HSBC may move to Hong Kong and the financial world as we know it will come to an end. Or not. Yesterday it became apparent that in headcount terms at least, the hype over the possible migration of HSBC’s HQ has been overdone.
If HSBC decides to ‘redomicile’ outside the UK, the bank says just 250 of its 48,000 UK-based jobs will be affected. That’s not many: in 2012, UBS lost many more London-based markets professionals before lunchtime. Unfortunately, it doesn’t mean that HSBC’s salespeople and traders have nothing to fear. After avowing the irrelevance of the HQ move yesterday, HSBC’s CEO Stuart Gulliver also said that the bank is thinking of ‘moving some of the GBM [Global Banking and Markets] activities outside the UK.” It’s not clear what these activities would be, nor where they might move to. All will become clear at HSBC’s strategy day on June 9th.

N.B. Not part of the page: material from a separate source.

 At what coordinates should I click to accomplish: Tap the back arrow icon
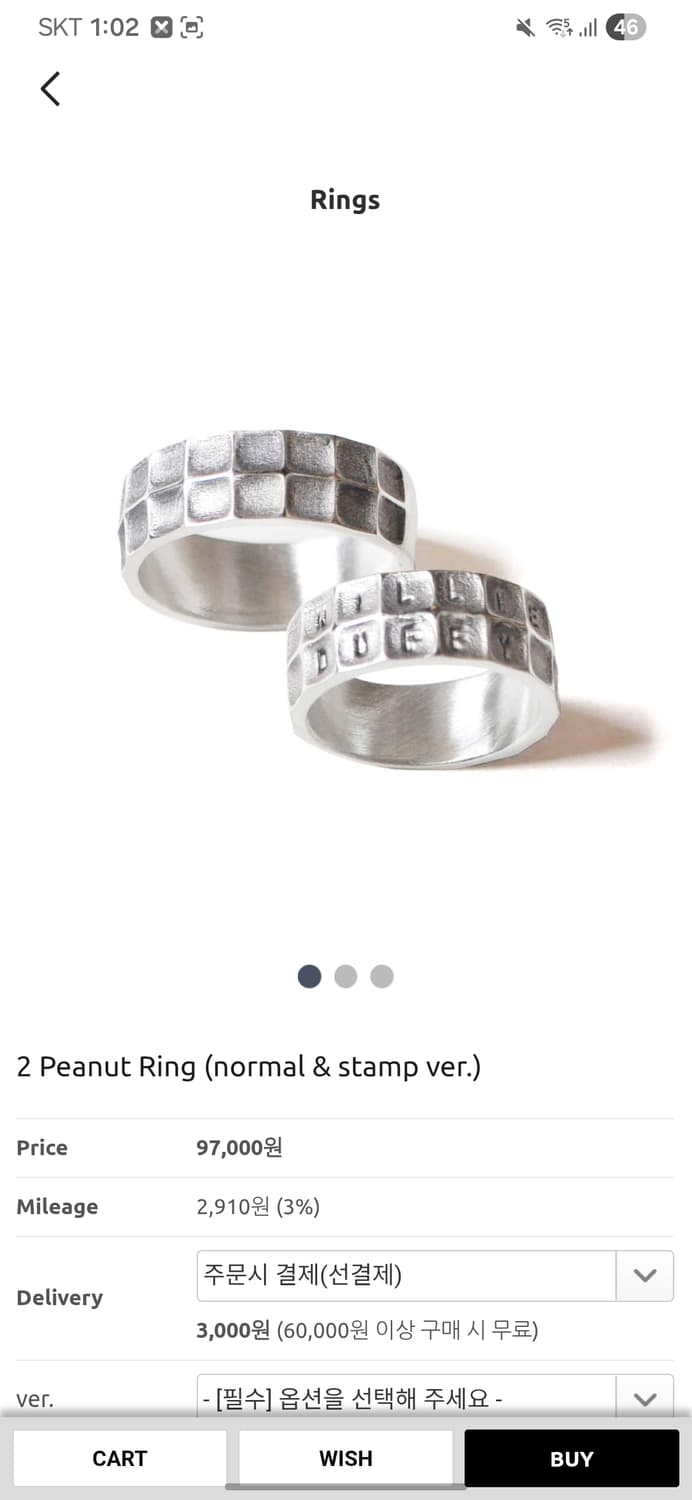pyautogui.click(x=50, y=88)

Separately, pity the bank that hires in an army of super-intelligent 24 year-olds. Keeping hold of them is about as easy as predicting the outcome of the UK election. The Wall Street Journal says the average tenure of 20-24 year-olds is just 16 months. Banks that can keep their first year analysts for two years are in with a chance of retaining them through to associate level and beyond. – Once an employee hits 24, average tenure rises to three years.
Meanwhile:
HSBC is planning to announce cuts to its investment bank on June 9th. (Financial Times)

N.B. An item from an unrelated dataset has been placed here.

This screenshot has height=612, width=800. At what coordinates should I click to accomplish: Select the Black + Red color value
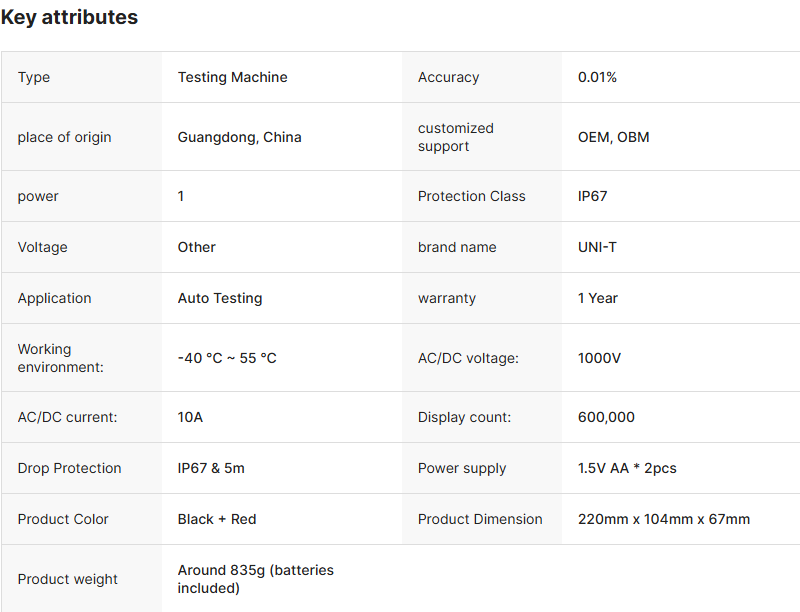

China’s Haitong Securities plans to hire hundreds of bankers across Europe. It wants to build an EMEA M&A team, along with an asset management business and a Renminbi trading operation. (Financial Times)
Credit Suisse has almost 2½ times the risk-weighted assets and equity in its core investment bank as UBS but in the first quarter produced not quite 1½ times the pretax profits. (WSJ)
Meet he 25 richest hedge fund managers of 2014, each of whom generated more than $175m ‘for themselves’. (Institutional Investor)
Most of this hedge fund ‘pay’ is just return on investment. (BloombergView)
Deutsche is expanding its Chinese equities business. (Finance Asia)
Bond trading platform, Trumid, has hired a lot of expensive ex-bank bond traders and needs revenues to flow soon. (Financial Times)
Crispen Odey had a bad April. (Twitter)
Rates traders aren’t having such a good time after all. (Twitter)
Why you don’t want to rent in Woking. (Telegraph)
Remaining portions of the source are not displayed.